Knowledge graphs work by separating entities from the text that describes them, encoding explicit relationships between those entities, and storing the result as a network of typed connections that machines can traverse and query.

This differs from text-based systems where meaning remains implicit in prose, and from databases where relationships are defined by schema design rather than semantic connections.

Entity identification

Knowledge graphs begin by identifying discrete entities within a domain. An entity is anything that exists as a distinct thing: a person, organisation, product, material, concept, or location.

Each entity receives a unique identifier that remains stable even when the entity's description changes. This allows systems to reference the same entity consistently across different contexts and documents.

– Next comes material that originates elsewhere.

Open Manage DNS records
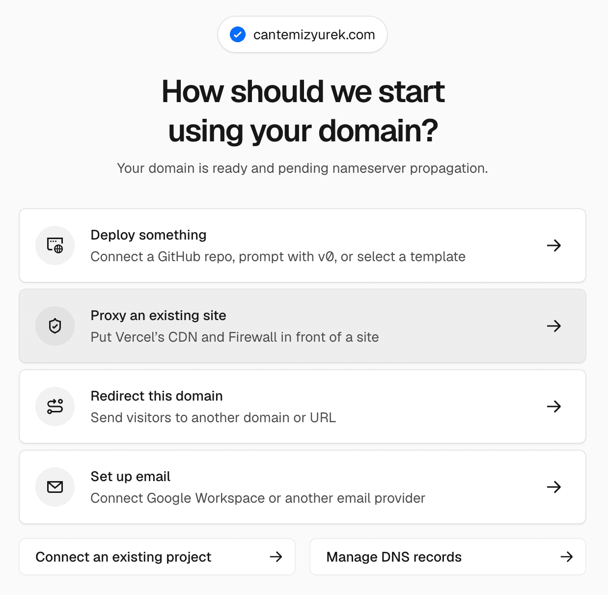Image resolution: width=608 pixels, height=595 pixels. click(x=448, y=557)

Entities carry attributes—properties that describe them. For example, a material entity might have attributes for tensile strength, operating temperature, and chemical composition. These attributes differ from relationships because they describe the entity itself rather than how it connects to other entities.

Relationship typing

Relationships define how entities connect to each other. Unlike database foreign keys or document hyperlinks, knowledge graph relationships carry semantic meaning through their type.

A relationship type such as produces, used in, or competes with tells machines what kind of connection exists between two entities. This typing enables machines to distinguish between different kinds of relationships and traverse the graph purposefully rather than arbitrarily.

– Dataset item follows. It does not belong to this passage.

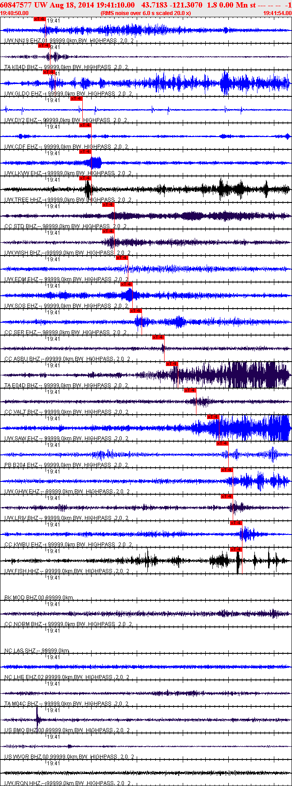Click the pick flag on the UW.SAW trace

point(213,417)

Relationships are directional. Victrex → produces → PEEK polymer carries different meaning than PEEK polymer → produces → Victrex. The direction matters because it defines which entity acts as subject and which as object in the relationship.

Graph structure

Knowledge graphs store information as networks of nodes (entities) and edges (relationships). This structure differs fundamentally from tables, hierarchies, or documents.

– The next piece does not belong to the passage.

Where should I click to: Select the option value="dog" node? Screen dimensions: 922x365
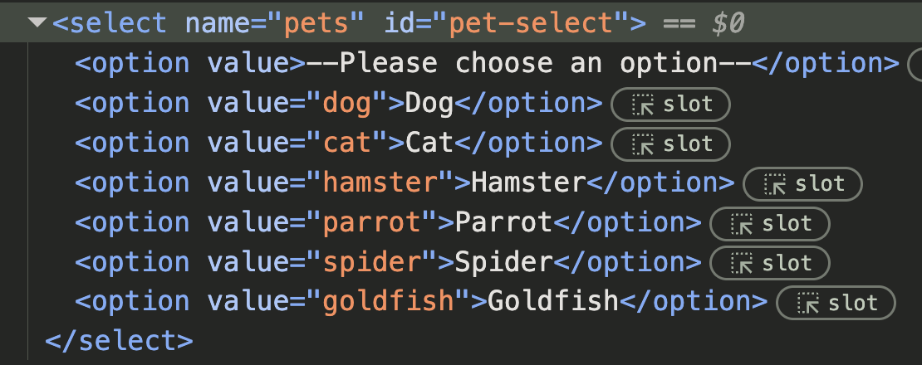point(339,104)
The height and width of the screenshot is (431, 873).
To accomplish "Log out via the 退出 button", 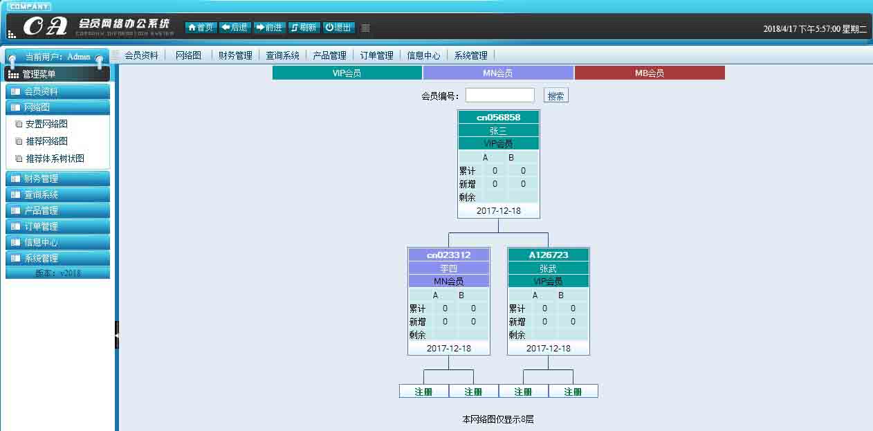I will [338, 28].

The basic unit is a triple: subject-predicate-object. Victrex → produces → PEEK polymer is a single triple where Victrex is the subject, produces is the predicate (relationship type), and PEEK polymer is the object.

Multiple triples connect to form a network:

Victrex → produces → PEEK polymer
PEEK polymer → used in → medical implants
Medical implants → require → biocompatibility
Biocompatibility → measured by → ISO 10993

This network structure allows machines to follow relationship chains without requiring predefined query paths.

Traversal and querying

Systems query knowledge graphs by traversing relationships between entities. A query such as "which materials does Victrex produce that are used in medical applications?" becomes a traversal problem rather than a text search or table join.

The graph traversal follows three steps:

Locate the starting entity. The system identifies the Victrex entity as the query origin point.
Follow typed relationships. The system traverses produces relationships from Victrex to identify materials, then follows used in relationships from those materials to applications.
Filter results by context. The system returns only materials where the used in relationship points to medical application entities.

The graph structure makes this traversal explicit rather than inferred. Traversal can move in either direction along relationships and can follow multiple relationship types in sequence. This enables complex queries that would require multiple joins in database systems or remain unanswerable in document-based systems.

Updates and evolution

Knowledge graphs evolve by adding or modifying entities and relationships rather than by editing documents or altering database schemas.

When new information emerges, systems add new triples to the graph. When relationships change, systems update or delete specific triples without affecting the broader structure.

This differs from document updates, where changing a single fact requires locating and editing text across multiple files, and from database updates, where schema changes can require restructuring entire tables.

What this enables

Knowledge graphs enable machines to:

Answer questions that require connecting information across multiple entities
Identify patterns and relationships that remain invisible in unstructured content
Maintain consistency across different contexts by referencing stable entity identifiers
Expand understanding by following relationship chains without human intervention

These capabilities matter when machines need to reason over domain knowledge rather than simply retrieve or search text.